Never have I seen a series care about things in so half-hearted a manner as Penny Dreadful. It wishes to admonish Sir Charles for taking part in murder, rape, and all the other excesses of colonialism, but only bothers to have other white characters occasionally snidely remark in his direction; meanwhile, the series’ only recurring Black character is Charles’ manservant Sembene, who apparently “feels responsible” to Charles after saving his life (there’s also this whole subtext of white Victorian lady Vanessa being possessed by an Egyptian goddess that makes her dark and sexual which I am not remotely qualified to go into).

Women and their repression is ostensibly a strong theme, but the consumption-suffering Brona fades into the background halfway through the season until it’s time for her to reappear and die; Mina, as we’ve discussed, is more object than character; and all the other women are plot devices quickly shuffled offscreen (shoutout to the woman who got Frankenstein’s monster fired from the theater where he was working because she didn’t want to be harassed, and whom the theatre owner calls a bitch for this behavior; that the monster briefly has an epiphany that he’s a horrible person after this doesn’t much matter, since he’s immediately rewarded with a made-to-order bride without having to work on himself).

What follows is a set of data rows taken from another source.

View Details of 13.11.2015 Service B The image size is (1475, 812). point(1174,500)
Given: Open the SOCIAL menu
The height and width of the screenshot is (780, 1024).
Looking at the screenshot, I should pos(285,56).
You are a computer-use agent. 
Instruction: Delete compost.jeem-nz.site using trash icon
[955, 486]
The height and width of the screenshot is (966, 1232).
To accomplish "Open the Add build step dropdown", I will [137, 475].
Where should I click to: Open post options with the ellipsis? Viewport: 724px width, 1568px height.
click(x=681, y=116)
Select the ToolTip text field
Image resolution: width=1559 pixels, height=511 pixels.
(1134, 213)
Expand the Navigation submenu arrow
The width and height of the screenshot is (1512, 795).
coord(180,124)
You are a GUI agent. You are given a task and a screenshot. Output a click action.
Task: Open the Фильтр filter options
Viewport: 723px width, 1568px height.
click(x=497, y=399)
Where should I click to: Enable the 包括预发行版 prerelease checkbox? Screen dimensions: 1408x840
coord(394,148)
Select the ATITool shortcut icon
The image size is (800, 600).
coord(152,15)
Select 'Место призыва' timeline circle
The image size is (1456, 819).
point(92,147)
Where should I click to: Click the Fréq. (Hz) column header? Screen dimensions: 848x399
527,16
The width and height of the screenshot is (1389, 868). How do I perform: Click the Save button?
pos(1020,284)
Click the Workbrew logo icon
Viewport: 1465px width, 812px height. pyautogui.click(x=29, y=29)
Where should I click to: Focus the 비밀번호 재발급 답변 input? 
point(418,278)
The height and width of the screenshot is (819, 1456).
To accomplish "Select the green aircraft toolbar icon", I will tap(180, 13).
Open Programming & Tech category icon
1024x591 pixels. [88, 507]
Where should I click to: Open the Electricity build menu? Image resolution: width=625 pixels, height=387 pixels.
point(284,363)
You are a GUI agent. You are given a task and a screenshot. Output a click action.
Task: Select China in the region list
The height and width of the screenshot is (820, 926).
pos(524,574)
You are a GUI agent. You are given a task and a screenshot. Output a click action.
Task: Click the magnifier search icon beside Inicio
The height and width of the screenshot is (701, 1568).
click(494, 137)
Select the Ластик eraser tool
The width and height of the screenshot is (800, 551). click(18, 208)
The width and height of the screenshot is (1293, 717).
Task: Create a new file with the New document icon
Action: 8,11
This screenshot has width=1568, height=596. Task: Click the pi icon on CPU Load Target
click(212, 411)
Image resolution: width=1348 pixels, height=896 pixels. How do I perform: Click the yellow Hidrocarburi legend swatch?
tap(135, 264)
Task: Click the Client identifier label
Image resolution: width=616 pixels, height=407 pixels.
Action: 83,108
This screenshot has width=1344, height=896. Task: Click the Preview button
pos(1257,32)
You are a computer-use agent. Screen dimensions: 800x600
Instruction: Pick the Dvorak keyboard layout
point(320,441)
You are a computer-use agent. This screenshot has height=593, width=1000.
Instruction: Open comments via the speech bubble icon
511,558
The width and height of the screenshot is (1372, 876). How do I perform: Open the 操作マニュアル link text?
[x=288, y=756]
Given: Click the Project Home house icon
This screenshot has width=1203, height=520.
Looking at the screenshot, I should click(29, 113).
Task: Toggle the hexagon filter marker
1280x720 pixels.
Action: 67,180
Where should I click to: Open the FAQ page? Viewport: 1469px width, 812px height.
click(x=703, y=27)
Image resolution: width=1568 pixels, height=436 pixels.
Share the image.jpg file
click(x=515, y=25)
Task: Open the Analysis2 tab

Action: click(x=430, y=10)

It’s as if the show was aware that it wanted to be progressive, but failed to think through the effort of writing a show with a truly progressive mindset, casting, and structure. It suffers from keeping its most marginalized communities at the periphery and paying them lipservice, pushing a lot of white people and heterosexuality to the forefront with a heavy sprinkling of gothic aesthetic. The result is a shambling hybrid that presents interesting ideas but fails to capitalize on them, and interesting actors trapped within a meandering plot: an intriguing spectacle that fails to live up to its own ambition.